Michael Duncan|13:10 UK time, Thursday, 11 March 2010

Chris Vallance is one of the reporters for the BBC SuperPower season during which he will look at how the internet is changing the way we interact with those in authority. Here he looks at the worlds of diplomacy and disarmament; are they embracing the web and are becoming opening up to the publict.

I am ihere to meet John Duncan, the British Ambassador for Multilateral Arms Control & Disarmament, who is an avid twitterer (https://twitter.com/jduncanMacd).

This is quite a big step in the locked-down world of arms control.

To even get into the Ambassadorial offices I had to surrender my phone, and hence any chance of tweeting anything, secret or otherwise.

I wasn't being unfairly targeted. The ambassador' is very kind and patient assistant told me she wasn't allowed to use her mobile in the building either.

I was in Geneva to attend a meeting of human rights activists.

One of the speakers was Google's Robert Boorstin. He's less of a fan of the way people use twitter than Ambassador Duncan. "No offense to the people who run Twitter or who use it but I don't want to know what you had for breakfast".

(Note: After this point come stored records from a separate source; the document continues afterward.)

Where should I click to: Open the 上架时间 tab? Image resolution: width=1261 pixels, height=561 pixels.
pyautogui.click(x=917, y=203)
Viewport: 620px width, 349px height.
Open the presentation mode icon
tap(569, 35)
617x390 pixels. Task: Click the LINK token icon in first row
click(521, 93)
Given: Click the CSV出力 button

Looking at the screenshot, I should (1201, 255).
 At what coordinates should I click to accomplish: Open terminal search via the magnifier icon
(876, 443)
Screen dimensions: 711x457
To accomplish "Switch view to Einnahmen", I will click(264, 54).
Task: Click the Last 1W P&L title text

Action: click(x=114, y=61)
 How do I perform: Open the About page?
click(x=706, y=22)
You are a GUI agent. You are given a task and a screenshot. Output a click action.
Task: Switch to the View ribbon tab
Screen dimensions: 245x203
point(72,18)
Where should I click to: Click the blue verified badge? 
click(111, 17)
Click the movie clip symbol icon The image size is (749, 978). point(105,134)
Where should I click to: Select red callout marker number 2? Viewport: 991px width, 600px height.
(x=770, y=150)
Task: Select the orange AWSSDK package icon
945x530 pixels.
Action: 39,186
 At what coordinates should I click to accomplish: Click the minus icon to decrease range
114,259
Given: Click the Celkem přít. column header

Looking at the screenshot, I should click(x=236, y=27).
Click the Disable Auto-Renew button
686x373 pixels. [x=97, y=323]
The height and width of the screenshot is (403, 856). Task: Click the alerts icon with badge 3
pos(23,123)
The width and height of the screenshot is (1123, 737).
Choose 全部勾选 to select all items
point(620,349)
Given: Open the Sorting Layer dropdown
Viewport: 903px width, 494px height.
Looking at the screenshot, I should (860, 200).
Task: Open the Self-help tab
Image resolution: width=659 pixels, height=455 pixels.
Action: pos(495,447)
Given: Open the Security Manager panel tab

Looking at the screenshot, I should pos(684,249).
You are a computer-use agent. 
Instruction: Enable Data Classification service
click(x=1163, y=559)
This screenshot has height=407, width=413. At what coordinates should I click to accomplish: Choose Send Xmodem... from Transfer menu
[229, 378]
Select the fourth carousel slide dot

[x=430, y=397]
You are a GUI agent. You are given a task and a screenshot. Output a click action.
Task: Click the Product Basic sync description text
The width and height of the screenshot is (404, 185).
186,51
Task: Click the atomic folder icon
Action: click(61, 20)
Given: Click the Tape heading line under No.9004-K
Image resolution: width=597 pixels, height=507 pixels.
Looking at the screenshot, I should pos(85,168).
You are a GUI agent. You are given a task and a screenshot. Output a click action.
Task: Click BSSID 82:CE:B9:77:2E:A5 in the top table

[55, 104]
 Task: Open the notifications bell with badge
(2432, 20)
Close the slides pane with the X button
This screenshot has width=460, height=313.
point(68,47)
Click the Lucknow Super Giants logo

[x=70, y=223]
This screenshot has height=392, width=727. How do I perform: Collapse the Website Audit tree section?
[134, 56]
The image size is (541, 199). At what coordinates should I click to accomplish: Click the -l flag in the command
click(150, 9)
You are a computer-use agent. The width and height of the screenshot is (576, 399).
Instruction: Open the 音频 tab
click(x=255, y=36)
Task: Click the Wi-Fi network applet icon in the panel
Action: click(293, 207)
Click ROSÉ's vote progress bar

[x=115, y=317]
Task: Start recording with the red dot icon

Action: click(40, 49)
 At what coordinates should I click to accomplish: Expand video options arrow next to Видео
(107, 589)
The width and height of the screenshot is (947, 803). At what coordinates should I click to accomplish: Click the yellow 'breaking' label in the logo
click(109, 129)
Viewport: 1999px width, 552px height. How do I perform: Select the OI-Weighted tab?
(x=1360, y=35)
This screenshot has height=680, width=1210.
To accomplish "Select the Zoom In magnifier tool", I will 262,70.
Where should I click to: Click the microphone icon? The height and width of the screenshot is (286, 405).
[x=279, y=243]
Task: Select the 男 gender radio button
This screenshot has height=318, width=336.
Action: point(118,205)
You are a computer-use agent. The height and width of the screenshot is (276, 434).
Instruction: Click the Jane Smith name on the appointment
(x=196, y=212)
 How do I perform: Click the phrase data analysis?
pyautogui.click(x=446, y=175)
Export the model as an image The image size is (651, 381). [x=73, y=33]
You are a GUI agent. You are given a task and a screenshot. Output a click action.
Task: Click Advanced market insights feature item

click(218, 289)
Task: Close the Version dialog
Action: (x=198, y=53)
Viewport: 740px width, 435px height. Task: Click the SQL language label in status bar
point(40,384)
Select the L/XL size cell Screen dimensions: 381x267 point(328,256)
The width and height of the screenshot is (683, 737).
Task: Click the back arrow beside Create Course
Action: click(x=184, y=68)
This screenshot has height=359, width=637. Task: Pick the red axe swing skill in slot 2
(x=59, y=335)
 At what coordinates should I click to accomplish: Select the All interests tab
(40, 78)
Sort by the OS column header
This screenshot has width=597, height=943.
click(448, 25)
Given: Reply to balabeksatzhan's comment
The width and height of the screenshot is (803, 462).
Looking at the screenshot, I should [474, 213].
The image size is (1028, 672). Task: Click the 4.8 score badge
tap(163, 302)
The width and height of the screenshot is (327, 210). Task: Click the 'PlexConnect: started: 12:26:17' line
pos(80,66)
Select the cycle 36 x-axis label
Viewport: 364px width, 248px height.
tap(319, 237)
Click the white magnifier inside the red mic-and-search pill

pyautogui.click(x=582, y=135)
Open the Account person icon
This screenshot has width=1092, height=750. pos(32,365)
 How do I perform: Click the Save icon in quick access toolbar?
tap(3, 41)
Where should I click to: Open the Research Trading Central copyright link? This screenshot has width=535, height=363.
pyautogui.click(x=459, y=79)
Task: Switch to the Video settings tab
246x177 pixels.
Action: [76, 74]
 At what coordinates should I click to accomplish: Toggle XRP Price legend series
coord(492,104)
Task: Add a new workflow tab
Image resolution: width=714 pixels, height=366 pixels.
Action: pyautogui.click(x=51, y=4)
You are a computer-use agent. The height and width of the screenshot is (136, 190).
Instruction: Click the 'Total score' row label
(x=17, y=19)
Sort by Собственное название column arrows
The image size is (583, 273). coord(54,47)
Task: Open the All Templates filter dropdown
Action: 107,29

Twitter is a little like the dark, gooey, salty, brewing by-product called Marmite, which is a great British institution. You either love it or loath it - I love it, my Canadian spouse thinks it looks like hoof oil.

And the internet is rather like this. Read the papers and the web is either going to save the world or end it.

Technology has always provoked reactions like this. Tom Standage's book The Victorian Internet about the history of the telegraph shows how revolutions in communications technology have often been accompanied by exaggerated hopes and fears

Of course, advances in communication do have profound changes, it's just as futurologists point out, we are apt to overestimate change in the short run and underestimate it the long run

You don't need to be a futurologist, or a highly paid consultant, or even have finished middle school to know that the web is a technology with huge potential.

Another observation of Robert Boorstin's was to be very sceptical about anyone who claims to be able to predict the future of the web. This is a wise observation.

In the course of working on this SuperPower season I've met people who have been, to use an ugly word, empowered by the web.

Sometimes this seems to be a good thing.

At other times, as in the case of those with extreme views, we recoil and ask ourselves if something should be done about it. More often it's a grey area.

In the end, the web reflects the human beings who use it. But we shouldn't complain, it's that which makes it such a wonderful, surprising and sometimes disturbing place.